Thursday, February 27, 2014

42: How many numbers are there?

When I ask "How many numbers are there?", I get the usual "An infinite number!"
  • If there are the same number of positive numbers and negative numbers, is the number of positive numbers (∞) - the number of negative numbers (also ∞) = 0?
  • What infinite group of numbers is one member greater than the set of positive integers?
  • Are there more rational numbers or irrational numbers?
  • The distance between 0 and 1 is equal to 1, right? If I went halfway from 0 to 1 (i.e., I moved to the 0.5 mark) and then moved halfway from there to the end, and then I moved halfway from where I was to the end, can I ever reach the 1.0 mark?

1 comment:

  1. The last question is interesting because a lot of people say you CAN reach 1 and use the example to illustrate the sum 1/2+1/4+1/8+...=1, even though the answer is clearly no, you cannot reach 1. The journey can be broken into a countable number of steps. At step 1, you are not at 1. At step 2, you are not at 1. By induction, you are never at 1.

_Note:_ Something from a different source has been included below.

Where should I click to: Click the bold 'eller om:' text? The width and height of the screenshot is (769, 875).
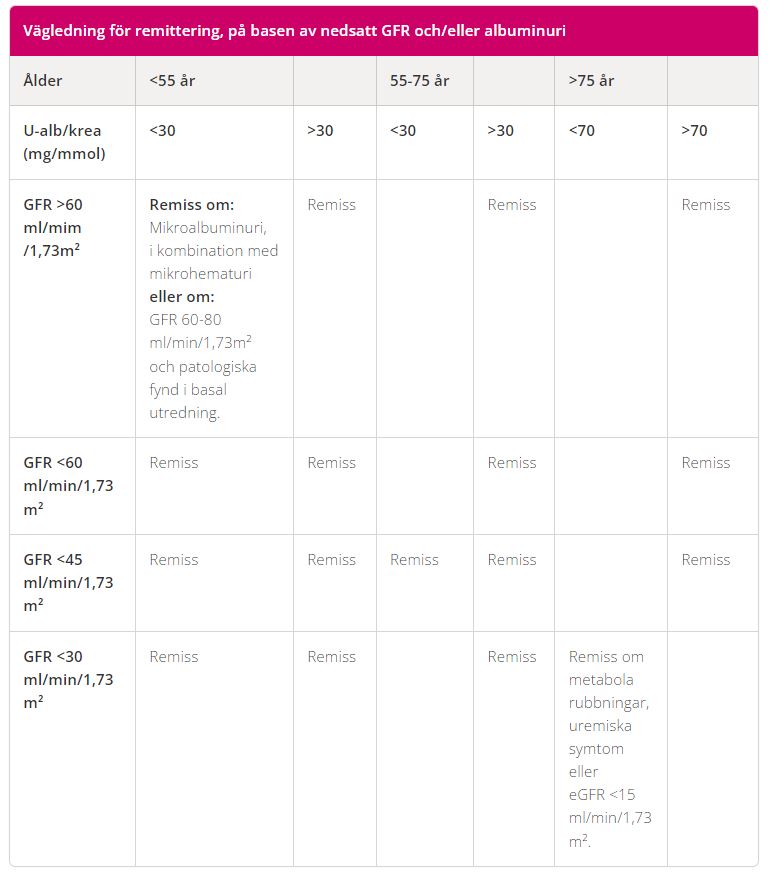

    It's like people, in their excitement over cardinality and their understandable desire to give "real world" examples, completely forget the basic mathematical fact that the partial sums of the infinite sum in question are never 1, and this has no bearing on the fact that the infinite sum IS 1. The very definition of the sum of an infinite series in terms of limits was designed to avoid such sloppy reasoning as "reaching 1 on the infinitieth step" (or something), and I'm not convinced that such "real world" examples don't do more harm than good.